*** Opening Entries shown ***
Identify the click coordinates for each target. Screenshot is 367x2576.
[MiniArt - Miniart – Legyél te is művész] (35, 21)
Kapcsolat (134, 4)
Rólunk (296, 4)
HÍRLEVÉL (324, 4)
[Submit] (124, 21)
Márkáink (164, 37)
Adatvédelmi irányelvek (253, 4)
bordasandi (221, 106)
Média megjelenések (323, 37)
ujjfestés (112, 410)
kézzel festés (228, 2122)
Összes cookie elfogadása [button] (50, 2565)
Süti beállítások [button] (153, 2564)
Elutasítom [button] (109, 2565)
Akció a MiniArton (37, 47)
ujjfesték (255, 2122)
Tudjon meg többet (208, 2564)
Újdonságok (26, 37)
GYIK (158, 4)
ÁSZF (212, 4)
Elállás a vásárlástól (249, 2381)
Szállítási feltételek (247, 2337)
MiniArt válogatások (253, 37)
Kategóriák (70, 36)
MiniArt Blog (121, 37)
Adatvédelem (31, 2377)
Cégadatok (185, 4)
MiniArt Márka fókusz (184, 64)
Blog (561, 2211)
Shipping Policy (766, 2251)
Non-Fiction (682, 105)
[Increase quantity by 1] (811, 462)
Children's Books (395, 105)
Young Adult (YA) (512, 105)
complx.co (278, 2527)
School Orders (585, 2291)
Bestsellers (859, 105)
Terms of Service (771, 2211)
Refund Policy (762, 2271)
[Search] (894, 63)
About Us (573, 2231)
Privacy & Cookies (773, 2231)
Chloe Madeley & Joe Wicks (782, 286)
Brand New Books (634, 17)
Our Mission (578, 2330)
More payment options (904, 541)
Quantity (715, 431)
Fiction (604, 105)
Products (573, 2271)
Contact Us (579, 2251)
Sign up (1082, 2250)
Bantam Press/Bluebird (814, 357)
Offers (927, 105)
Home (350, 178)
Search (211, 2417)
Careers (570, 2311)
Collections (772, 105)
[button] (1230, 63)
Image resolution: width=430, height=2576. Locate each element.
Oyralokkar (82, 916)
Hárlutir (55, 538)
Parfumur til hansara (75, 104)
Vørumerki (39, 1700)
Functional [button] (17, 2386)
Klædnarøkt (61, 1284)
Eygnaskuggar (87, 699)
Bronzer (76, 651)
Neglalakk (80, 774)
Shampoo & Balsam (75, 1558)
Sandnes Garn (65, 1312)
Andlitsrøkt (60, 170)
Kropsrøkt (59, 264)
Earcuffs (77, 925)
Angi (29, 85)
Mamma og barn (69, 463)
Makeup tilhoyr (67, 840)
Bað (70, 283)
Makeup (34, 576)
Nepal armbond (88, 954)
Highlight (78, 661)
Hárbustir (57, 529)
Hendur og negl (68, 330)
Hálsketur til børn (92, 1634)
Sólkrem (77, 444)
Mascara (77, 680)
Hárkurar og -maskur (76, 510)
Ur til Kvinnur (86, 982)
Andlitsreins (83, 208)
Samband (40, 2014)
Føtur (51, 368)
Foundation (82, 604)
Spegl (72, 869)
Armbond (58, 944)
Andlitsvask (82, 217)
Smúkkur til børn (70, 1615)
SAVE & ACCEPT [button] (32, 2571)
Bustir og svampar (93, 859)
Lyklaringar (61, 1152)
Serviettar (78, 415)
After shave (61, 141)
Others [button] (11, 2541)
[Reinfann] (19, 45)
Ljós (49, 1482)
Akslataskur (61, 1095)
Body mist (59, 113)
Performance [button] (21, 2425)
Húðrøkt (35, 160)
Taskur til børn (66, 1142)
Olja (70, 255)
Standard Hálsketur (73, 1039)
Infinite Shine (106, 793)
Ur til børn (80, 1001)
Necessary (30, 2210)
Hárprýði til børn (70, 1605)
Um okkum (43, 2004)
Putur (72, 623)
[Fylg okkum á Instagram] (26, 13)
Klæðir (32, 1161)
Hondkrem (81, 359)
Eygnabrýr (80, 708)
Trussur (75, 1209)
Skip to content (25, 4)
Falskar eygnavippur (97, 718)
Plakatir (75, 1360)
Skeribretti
*** Closing Entries shown ***
(Problem to work on): Every line in the data that holds the string "Hálsketur" should be returned.

(Completed exercise):
Hálsketur til børn (92, 1634)
Standard Hálsketur (73, 1039)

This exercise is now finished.